Stored data:
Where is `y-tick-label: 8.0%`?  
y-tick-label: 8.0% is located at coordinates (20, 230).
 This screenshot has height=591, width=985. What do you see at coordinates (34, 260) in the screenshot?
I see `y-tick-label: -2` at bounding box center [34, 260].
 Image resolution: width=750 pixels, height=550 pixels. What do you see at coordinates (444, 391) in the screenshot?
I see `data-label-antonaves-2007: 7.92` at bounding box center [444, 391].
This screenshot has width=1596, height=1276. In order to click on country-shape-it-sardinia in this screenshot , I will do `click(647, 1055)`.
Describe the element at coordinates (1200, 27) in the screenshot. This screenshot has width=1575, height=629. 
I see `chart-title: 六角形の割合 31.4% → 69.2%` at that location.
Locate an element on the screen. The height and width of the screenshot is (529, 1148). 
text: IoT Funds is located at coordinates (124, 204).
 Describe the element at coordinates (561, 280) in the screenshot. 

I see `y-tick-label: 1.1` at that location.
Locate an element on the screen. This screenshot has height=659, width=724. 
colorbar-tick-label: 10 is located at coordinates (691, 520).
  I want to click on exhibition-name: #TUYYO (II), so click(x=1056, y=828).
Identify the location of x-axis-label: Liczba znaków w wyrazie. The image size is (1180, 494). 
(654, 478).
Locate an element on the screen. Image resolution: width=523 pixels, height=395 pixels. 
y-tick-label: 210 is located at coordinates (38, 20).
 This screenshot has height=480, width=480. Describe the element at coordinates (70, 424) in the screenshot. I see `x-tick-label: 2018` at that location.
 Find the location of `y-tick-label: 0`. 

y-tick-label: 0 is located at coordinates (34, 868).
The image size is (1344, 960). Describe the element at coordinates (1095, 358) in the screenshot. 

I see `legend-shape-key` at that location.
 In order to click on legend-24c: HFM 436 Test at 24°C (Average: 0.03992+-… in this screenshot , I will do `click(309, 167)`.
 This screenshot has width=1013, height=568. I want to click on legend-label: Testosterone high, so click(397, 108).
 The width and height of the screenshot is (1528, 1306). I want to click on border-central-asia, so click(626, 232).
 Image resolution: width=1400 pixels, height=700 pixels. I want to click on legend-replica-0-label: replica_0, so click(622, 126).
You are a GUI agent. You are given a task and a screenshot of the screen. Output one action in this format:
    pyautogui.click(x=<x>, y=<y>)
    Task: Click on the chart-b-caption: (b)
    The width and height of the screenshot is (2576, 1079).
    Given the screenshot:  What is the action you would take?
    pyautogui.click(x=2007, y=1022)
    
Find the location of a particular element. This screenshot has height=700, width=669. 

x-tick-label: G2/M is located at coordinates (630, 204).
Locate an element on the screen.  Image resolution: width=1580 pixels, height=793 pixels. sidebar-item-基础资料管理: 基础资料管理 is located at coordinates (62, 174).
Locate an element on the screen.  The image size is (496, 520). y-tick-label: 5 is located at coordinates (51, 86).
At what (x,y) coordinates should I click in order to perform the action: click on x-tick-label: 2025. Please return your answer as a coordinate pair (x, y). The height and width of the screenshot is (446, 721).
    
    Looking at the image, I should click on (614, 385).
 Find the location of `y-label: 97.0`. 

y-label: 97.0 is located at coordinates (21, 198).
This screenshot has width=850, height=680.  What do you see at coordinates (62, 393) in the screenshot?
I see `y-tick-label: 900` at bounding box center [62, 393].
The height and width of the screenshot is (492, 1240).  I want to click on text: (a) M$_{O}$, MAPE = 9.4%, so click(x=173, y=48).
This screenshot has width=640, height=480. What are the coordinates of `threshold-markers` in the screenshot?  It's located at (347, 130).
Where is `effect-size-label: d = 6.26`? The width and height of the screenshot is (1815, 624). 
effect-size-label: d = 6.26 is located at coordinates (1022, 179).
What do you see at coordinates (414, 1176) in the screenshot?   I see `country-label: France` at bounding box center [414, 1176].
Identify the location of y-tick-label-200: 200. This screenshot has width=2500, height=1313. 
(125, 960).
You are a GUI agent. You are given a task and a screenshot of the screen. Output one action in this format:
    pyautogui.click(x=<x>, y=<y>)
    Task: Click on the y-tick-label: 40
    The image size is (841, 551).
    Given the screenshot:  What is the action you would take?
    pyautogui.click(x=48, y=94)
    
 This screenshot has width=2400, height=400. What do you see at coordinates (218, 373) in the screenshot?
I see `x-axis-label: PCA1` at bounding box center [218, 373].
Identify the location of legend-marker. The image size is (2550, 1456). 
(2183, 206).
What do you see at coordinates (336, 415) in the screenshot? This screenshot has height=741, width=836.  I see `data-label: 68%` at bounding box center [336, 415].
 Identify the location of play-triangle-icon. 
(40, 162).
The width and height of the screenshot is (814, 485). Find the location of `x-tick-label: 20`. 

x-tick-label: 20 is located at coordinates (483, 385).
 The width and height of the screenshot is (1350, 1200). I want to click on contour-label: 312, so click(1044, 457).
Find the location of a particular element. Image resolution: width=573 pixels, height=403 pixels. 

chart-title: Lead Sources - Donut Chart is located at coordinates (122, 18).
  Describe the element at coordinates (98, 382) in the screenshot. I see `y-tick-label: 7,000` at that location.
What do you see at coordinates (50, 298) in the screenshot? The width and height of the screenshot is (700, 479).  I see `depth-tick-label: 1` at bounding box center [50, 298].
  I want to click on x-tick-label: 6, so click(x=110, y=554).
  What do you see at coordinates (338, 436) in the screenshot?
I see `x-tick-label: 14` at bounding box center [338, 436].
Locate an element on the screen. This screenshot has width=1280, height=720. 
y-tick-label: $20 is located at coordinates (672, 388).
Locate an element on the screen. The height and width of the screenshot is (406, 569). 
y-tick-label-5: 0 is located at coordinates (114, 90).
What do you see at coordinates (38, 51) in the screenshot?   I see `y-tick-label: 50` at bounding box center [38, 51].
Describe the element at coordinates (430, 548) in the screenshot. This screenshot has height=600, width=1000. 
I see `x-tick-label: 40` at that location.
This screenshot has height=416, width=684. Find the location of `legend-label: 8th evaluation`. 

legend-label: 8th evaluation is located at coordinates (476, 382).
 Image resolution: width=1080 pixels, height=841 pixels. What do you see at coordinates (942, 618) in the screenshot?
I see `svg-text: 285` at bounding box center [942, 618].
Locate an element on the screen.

* _Assigned task_
Please output every row above verbatim, with no changes.

* _Reply_
Where is `y-tick-label: 8.0%`?  
y-tick-label: 8.0% is located at coordinates (20, 230).
 This screenshot has height=591, width=985. What do you see at coordinates (34, 260) in the screenshot?
I see `y-tick-label: -2` at bounding box center [34, 260].
 Image resolution: width=750 pixels, height=550 pixels. What do you see at coordinates (444, 391) in the screenshot?
I see `data-label-antonaves-2007: 7.92` at bounding box center [444, 391].
This screenshot has width=1596, height=1276. In order to click on country-shape-it-sardinia in this screenshot , I will do `click(647, 1055)`.
Describe the element at coordinates (1200, 27) in the screenshot. This screenshot has width=1575, height=629. 
I see `chart-title: 六角形の割合 31.4% → 69.2%` at that location.
Locate an element on the screen. The height and width of the screenshot is (529, 1148). 
text: IoT Funds is located at coordinates (124, 204).
 Describe the element at coordinates (561, 280) in the screenshot. 

I see `y-tick-label: 1.1` at that location.
Locate an element on the screen. This screenshot has height=659, width=724. 
colorbar-tick-label: 10 is located at coordinates (691, 520).
  I want to click on exhibition-name: #TUYYO (II), so click(x=1056, y=828).
Identify the location of x-axis-label: Liczba znaków w wyrazie. The image size is (1180, 494). 
(654, 478).
Locate an element on the screen. Image resolution: width=523 pixels, height=395 pixels. 
y-tick-label: 210 is located at coordinates (38, 20).
 This screenshot has height=480, width=480. Describe the element at coordinates (70, 424) in the screenshot. I see `x-tick-label: 2018` at that location.
 Find the location of `y-tick-label: 0`. 

y-tick-label: 0 is located at coordinates (34, 868).
The image size is (1344, 960). Describe the element at coordinates (1095, 358) in the screenshot. 

I see `legend-shape-key` at that location.
 In order to click on legend-24c: HFM 436 Test at 24°C (Average: 0.03992+-… in this screenshot , I will do `click(309, 167)`.
 This screenshot has width=1013, height=568. I want to click on legend-label: Testosterone high, so click(397, 108).
 The width and height of the screenshot is (1528, 1306). I want to click on border-central-asia, so click(626, 232).
 Image resolution: width=1400 pixels, height=700 pixels. I want to click on legend-replica-0-label: replica_0, so click(622, 126).
You are a GUI agent. You are given a task and a screenshot of the screen. Output one action in this format:
    pyautogui.click(x=<x>, y=<y>)
    Task: Click on the chart-b-caption: (b)
    The width and height of the screenshot is (2576, 1079).
    Given the screenshot:  What is the action you would take?
    pyautogui.click(x=2007, y=1022)
    
Find the location of a particular element. This screenshot has height=700, width=669. 

x-tick-label: G2/M is located at coordinates (630, 204).
Locate an element on the screen.  Image resolution: width=1580 pixels, height=793 pixels. sidebar-item-基础资料管理: 基础资料管理 is located at coordinates (62, 174).
Locate an element on the screen.  The image size is (496, 520). y-tick-label: 5 is located at coordinates (51, 86).
At what (x,y) coordinates should I click in order to perform the action: click on x-tick-label: 2025. Please return your answer as a coordinate pair (x, y). The height and width of the screenshot is (446, 721).
    
    Looking at the image, I should click on (614, 385).
 Find the location of `y-label: 97.0`. 

y-label: 97.0 is located at coordinates (21, 198).
This screenshot has width=850, height=680.  What do you see at coordinates (62, 393) in the screenshot?
I see `y-tick-label: 900` at bounding box center [62, 393].
The height and width of the screenshot is (492, 1240).  I want to click on text: (a) M$_{O}$, MAPE = 9.4%, so click(x=173, y=48).
This screenshot has width=640, height=480. What are the coordinates of `threshold-markers` in the screenshot?  It's located at (347, 130).
Where is `effect-size-label: d = 6.26`? The width and height of the screenshot is (1815, 624). 
effect-size-label: d = 6.26 is located at coordinates (1022, 179).
What do you see at coordinates (414, 1176) in the screenshot?   I see `country-label: France` at bounding box center [414, 1176].
Identify the location of y-tick-label-200: 200. This screenshot has width=2500, height=1313. 
(125, 960).
You are a GUI agent. You are given a task and a screenshot of the screen. Output one action in this format:
    pyautogui.click(x=<x>, y=<y>)
    Task: Click on the y-tick-label: 40
    The image size is (841, 551).
    Given the screenshot:  What is the action you would take?
    pyautogui.click(x=48, y=94)
    
 This screenshot has width=2400, height=400. What do you see at coordinates (218, 373) in the screenshot?
I see `x-axis-label: PCA1` at bounding box center [218, 373].
Identify the location of legend-marker. The image size is (2550, 1456). 
(2183, 206).
What do you see at coordinates (336, 415) in the screenshot? This screenshot has height=741, width=836.  I see `data-label: 68%` at bounding box center [336, 415].
 Identify the location of play-triangle-icon. 
(40, 162).
The width and height of the screenshot is (814, 485). Find the location of `x-tick-label: 20`. 

x-tick-label: 20 is located at coordinates (483, 385).
 The width and height of the screenshot is (1350, 1200). I want to click on contour-label: 312, so click(1044, 457).
Find the location of a particular element. Image resolution: width=573 pixels, height=403 pixels. 

chart-title: Lead Sources - Donut Chart is located at coordinates (122, 18).
  Describe the element at coordinates (98, 382) in the screenshot. I see `y-tick-label: 7,000` at that location.
What do you see at coordinates (50, 298) in the screenshot? The width and height of the screenshot is (700, 479).  I see `depth-tick-label: 1` at bounding box center [50, 298].
  I want to click on x-tick-label: 6, so click(x=110, y=554).
  What do you see at coordinates (338, 436) in the screenshot?
I see `x-tick-label: 14` at bounding box center [338, 436].
Locate an element on the screen. This screenshot has width=1280, height=720. 
y-tick-label: $20 is located at coordinates (672, 388).
Locate an element on the screen. The height and width of the screenshot is (406, 569). 
y-tick-label-5: 0 is located at coordinates (114, 90).
What do you see at coordinates (38, 51) in the screenshot?   I see `y-tick-label: 50` at bounding box center [38, 51].
Describe the element at coordinates (430, 548) in the screenshot. This screenshot has height=600, width=1000. 
I see `x-tick-label: 40` at that location.
This screenshot has height=416, width=684. Find the location of `legend-label: 8th evaluation`. 

legend-label: 8th evaluation is located at coordinates (476, 382).
 Image resolution: width=1080 pixels, height=841 pixels. What do you see at coordinates (942, 618) in the screenshot?
I see `svg-text: 285` at bounding box center [942, 618].
Locate an element on the screen.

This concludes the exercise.